Keep iterating on your form and pushing new commits up until the Preflight Checks check passes and you see no more error annotations on your pull request.

Next Steps

Once all your Preflight Checks pass, you can merge your pull request, which will commence your Ref Arch deployment.

Gruntwork engineers are automatically notified of each new Ref Arch deployment, so there's no need to reach out to support just to inform us that your deployment has commenced.

Gruntwork engineers will monitor your deployment and receive notifications about failures and issues that may require intervention to resolve.

Gruntwork engineers rotate through all active deployments to fix up issues preventing them from making forward progress. In general, deployments take "A few days", although there are plenty of variables outside of our control that can occasionally interfere with a deployment, and which may take longer to remediate.

Gruntwork engineers will reach out to you to communicate a status update or next steps if your deployment requires additional intervention to complete.

Appendix: How to create a secret for the VCS token in AWS Secrets Manager

To create a secret in AWS Secrets Manager, first open the AWS console for the shared AWS account, and navigate to the Secrets Manager console.

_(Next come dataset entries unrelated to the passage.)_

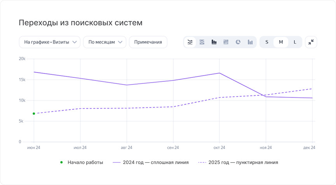
Task: Select the column bar chart icon
Action: point(214,42)
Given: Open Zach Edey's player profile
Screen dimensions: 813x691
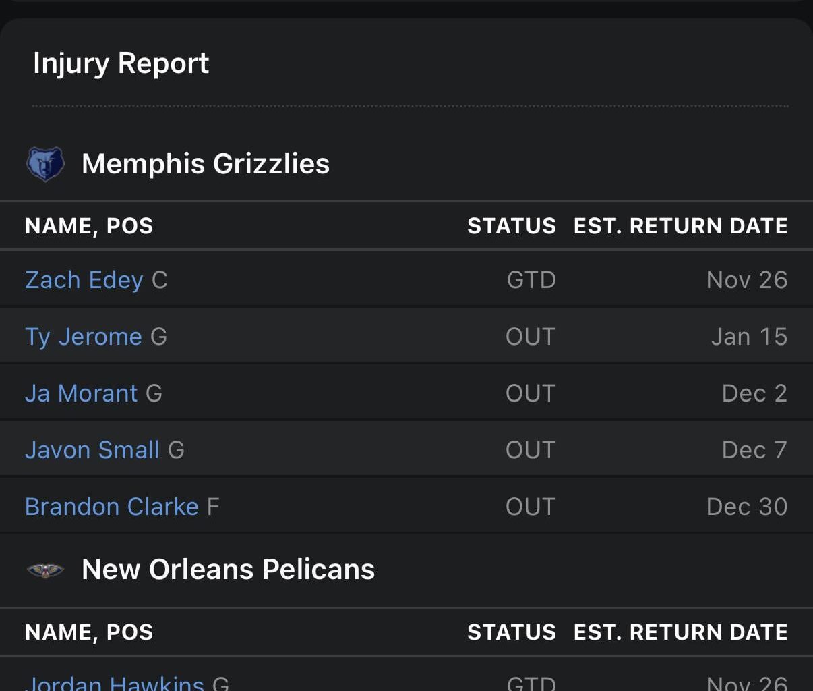Looking at the screenshot, I should (x=84, y=279).
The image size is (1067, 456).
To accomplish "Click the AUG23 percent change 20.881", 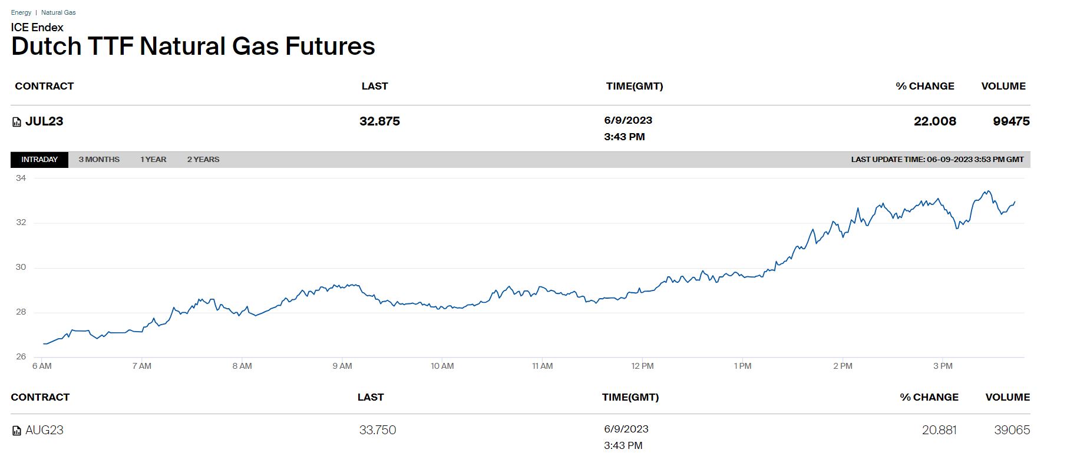I will coord(939,430).
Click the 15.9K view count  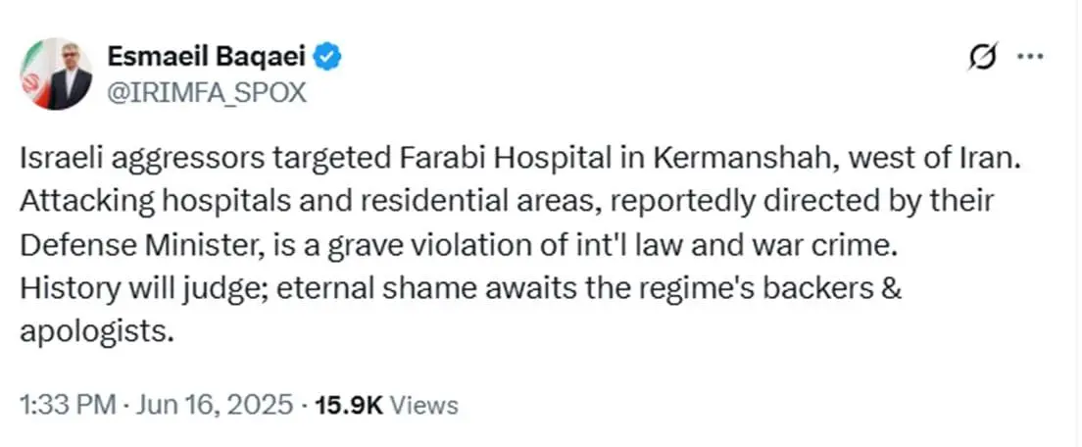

Next, choose Store a new secret.

Choose Other types of secrets, then click on Plaintext, then paste the value of your PAT in the text field.

Click Next to continue.

Choose a name for the secret (we’ve chosen GitHubPAT here), then click Next through the remaining screens and save the secret. Once the secret is created, you’ll find it in the list of secrets. If you click on the secret, you’ll see the secret ARN in the fields.

In the ref arch form, VCSPATSecretsManagerARN is where you enter this ARN.